---------- Tekst źródłowy
Natomiast piszesz "Dla mężczyzn niektóre zachowania są normalne a dla mnie są nie do przyjęcia." A potem dajesz przykład, który dla mnie wcale nie jest normalny dla mężczyzn. Po prostu jakiś chłopak taki jest. Może i dwóch. Jak Ci się to nie podoba, to nie wchodź w taki związek. Telefoniczne kontrolowanie świadczy o zaborczości, której trzeba się bać. To już bardziej męskie jest niemówienie o żadnych uczuciach, niemówienie o miłości i tęsknocie, niż powtarzanie o tym w kółko. Ciągłe powtarzanie o koleżeńskiej relacji po którymś z kolei spotkaniu jest też bardzo podejrzane. Bo albo jest się tylko na stopie koleżeńskiej, oboje o tym wiedzą (jakieś kino, wspólny powrót z pracy, obiad między zajęciami na studiach, wypady w większym gronie), a wtedy nie są potrzebne zapewnienia o koleżeństwie. Albo widać, że iskrzy, a wtedy mówienie o koleżeństwie jest jego asekuracją i szkoda sobie zawracać głowę. Niech wróci jak się zdecyduje pogłębiać związek. O graniu na dwa fronty "J" jasno napisała, nie będę się powtarzać.
--------------------
---------- Dostarczone dane
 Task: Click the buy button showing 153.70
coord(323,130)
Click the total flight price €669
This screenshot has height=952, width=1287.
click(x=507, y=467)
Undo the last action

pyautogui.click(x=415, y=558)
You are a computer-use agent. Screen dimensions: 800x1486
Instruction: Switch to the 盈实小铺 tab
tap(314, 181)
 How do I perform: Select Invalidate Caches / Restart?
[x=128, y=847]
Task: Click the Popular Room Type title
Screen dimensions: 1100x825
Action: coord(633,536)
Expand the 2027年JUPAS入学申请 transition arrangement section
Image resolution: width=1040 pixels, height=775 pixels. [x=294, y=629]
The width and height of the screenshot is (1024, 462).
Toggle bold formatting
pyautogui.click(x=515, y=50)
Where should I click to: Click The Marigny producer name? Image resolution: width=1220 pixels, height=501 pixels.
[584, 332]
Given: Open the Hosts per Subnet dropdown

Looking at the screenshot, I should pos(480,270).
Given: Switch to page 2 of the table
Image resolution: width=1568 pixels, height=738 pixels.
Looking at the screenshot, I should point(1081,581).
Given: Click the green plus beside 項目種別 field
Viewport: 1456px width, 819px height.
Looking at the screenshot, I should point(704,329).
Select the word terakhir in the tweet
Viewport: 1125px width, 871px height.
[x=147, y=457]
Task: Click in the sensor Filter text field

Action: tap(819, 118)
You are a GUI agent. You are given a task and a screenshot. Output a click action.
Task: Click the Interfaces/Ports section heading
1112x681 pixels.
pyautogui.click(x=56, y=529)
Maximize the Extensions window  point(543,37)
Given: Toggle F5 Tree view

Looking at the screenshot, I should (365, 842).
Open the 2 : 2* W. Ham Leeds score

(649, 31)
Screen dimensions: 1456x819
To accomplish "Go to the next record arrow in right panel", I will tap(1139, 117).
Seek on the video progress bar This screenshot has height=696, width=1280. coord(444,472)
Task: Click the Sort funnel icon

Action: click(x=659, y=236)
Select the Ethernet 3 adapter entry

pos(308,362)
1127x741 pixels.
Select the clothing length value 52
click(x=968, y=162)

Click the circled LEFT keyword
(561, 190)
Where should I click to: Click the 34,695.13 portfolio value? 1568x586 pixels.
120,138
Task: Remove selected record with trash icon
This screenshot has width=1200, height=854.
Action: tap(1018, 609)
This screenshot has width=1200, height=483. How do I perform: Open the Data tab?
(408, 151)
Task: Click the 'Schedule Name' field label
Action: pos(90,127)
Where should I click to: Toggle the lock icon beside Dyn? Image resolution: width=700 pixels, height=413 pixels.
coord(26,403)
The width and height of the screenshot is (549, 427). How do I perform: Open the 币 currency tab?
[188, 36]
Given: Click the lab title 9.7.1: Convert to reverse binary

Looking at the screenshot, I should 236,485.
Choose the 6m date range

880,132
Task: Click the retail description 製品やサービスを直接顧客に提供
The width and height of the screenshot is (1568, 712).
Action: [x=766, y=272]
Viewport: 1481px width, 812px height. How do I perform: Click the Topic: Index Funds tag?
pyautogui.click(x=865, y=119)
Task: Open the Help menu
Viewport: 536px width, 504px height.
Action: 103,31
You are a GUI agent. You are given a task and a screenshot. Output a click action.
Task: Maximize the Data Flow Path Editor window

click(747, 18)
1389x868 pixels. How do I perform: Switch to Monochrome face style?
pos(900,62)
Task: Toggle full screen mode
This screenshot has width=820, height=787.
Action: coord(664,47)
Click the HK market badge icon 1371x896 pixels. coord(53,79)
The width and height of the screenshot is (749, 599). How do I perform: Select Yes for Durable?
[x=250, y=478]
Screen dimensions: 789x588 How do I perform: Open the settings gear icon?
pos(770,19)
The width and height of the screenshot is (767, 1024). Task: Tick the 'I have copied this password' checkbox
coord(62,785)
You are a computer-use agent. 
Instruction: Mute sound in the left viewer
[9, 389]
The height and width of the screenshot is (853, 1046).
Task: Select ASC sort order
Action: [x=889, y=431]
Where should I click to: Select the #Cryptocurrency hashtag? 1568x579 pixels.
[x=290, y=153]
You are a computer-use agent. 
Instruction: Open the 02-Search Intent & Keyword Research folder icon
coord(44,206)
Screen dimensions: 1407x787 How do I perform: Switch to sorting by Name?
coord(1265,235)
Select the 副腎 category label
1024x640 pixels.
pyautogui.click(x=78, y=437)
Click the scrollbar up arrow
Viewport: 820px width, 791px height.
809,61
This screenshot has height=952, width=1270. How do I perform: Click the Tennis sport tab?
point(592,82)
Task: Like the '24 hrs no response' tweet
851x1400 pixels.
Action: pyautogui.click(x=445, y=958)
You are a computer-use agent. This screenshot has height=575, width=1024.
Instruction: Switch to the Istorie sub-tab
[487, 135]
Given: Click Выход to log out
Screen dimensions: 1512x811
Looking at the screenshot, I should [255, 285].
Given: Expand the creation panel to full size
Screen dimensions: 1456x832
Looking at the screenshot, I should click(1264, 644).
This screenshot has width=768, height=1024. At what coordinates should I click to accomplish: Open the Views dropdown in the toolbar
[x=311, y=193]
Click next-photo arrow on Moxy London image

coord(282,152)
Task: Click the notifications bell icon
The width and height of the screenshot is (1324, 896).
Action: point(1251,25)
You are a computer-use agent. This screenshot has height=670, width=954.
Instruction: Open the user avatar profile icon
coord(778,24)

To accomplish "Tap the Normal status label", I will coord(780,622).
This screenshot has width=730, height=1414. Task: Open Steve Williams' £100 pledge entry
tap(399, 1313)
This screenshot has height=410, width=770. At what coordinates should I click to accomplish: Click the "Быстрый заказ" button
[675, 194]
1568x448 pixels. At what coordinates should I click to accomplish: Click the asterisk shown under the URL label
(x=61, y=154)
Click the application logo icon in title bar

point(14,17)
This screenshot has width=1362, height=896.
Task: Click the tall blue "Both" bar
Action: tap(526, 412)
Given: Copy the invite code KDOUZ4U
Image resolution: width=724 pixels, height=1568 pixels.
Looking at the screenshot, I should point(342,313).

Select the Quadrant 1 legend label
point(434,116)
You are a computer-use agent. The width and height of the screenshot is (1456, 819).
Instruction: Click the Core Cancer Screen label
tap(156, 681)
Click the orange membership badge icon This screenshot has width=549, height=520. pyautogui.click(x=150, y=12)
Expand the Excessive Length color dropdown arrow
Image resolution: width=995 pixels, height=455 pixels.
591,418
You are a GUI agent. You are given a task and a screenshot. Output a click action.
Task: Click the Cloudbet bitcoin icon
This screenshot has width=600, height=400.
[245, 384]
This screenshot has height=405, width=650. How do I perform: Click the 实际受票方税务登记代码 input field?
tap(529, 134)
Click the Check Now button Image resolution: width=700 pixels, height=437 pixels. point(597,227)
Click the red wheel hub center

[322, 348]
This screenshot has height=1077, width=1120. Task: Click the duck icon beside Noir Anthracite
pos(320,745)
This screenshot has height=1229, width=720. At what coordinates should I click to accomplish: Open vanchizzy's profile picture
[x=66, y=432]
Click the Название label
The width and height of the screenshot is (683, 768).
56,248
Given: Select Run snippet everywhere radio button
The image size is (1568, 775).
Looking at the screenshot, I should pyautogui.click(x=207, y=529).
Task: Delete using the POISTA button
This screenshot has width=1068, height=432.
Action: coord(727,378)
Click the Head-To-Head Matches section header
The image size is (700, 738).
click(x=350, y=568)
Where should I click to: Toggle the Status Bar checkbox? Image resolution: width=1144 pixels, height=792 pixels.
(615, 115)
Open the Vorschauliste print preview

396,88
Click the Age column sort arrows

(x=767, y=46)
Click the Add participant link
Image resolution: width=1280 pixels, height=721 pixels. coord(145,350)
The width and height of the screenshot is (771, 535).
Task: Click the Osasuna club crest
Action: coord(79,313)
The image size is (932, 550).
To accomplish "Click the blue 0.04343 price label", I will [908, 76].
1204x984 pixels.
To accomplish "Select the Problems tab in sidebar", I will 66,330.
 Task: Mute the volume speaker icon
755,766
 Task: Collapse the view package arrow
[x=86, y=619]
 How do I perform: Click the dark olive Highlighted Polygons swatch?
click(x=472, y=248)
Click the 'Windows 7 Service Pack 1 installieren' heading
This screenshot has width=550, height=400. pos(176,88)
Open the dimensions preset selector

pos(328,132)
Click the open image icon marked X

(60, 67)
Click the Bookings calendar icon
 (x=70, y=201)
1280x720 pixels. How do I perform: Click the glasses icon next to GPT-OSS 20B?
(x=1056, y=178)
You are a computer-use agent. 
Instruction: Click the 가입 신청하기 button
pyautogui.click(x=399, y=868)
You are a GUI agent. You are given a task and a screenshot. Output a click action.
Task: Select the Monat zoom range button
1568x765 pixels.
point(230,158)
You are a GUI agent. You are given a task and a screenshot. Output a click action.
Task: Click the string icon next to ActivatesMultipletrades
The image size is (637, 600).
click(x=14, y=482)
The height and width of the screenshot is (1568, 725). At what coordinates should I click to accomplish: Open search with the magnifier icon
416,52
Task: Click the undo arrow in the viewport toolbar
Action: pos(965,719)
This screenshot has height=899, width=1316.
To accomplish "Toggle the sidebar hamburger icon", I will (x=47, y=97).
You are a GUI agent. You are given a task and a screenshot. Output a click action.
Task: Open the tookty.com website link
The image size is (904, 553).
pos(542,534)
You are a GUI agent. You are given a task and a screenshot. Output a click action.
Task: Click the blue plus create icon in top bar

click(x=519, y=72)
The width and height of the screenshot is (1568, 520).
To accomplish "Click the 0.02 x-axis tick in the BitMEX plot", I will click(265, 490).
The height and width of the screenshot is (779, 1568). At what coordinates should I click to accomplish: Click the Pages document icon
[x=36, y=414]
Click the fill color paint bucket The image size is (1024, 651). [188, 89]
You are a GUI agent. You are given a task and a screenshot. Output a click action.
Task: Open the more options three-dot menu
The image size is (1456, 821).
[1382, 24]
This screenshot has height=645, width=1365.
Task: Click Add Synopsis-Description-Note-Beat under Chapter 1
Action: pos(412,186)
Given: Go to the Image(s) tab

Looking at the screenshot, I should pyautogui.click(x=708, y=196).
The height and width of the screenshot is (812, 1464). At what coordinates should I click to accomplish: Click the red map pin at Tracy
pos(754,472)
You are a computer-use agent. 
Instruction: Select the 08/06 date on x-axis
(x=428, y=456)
--------------------
## Treść zadania
Napisz dalszy ciąg wypowiedzi o męskich zachowaniach w związkach, zaczynając po jej ostatnim zdaniu.

## Wynik końcowy
A to, że masz rację nie zmienia faktu, że spotykamy różnych ludzi, a z tych spotkań przez długi czas nie będzie żadnej miłości. Takie jest życie. Ale to naprawdę nie znaczy, że gdybyś coś inaczej zrobiła, to miłość by była. Może byłoby więcej łez? Więcej nerwów? Więcej bólu? Spotkanie męsko-damskie to nie jest matematyka. Tu nie ma prostych zasad, że najpierw się mnoży i dzieli, a potem dopiero dodaje. Tu w każdym związku wszystko jest nowe i wszystko może być inne.
"Na serwisach randkowych jest możliwość pisywania jednoczesnego z kilkoma osobami a wiadomo w jakim celu z takich portali się korzysta. Jak pisywanie z kilkoma osobami ma się do moralności?"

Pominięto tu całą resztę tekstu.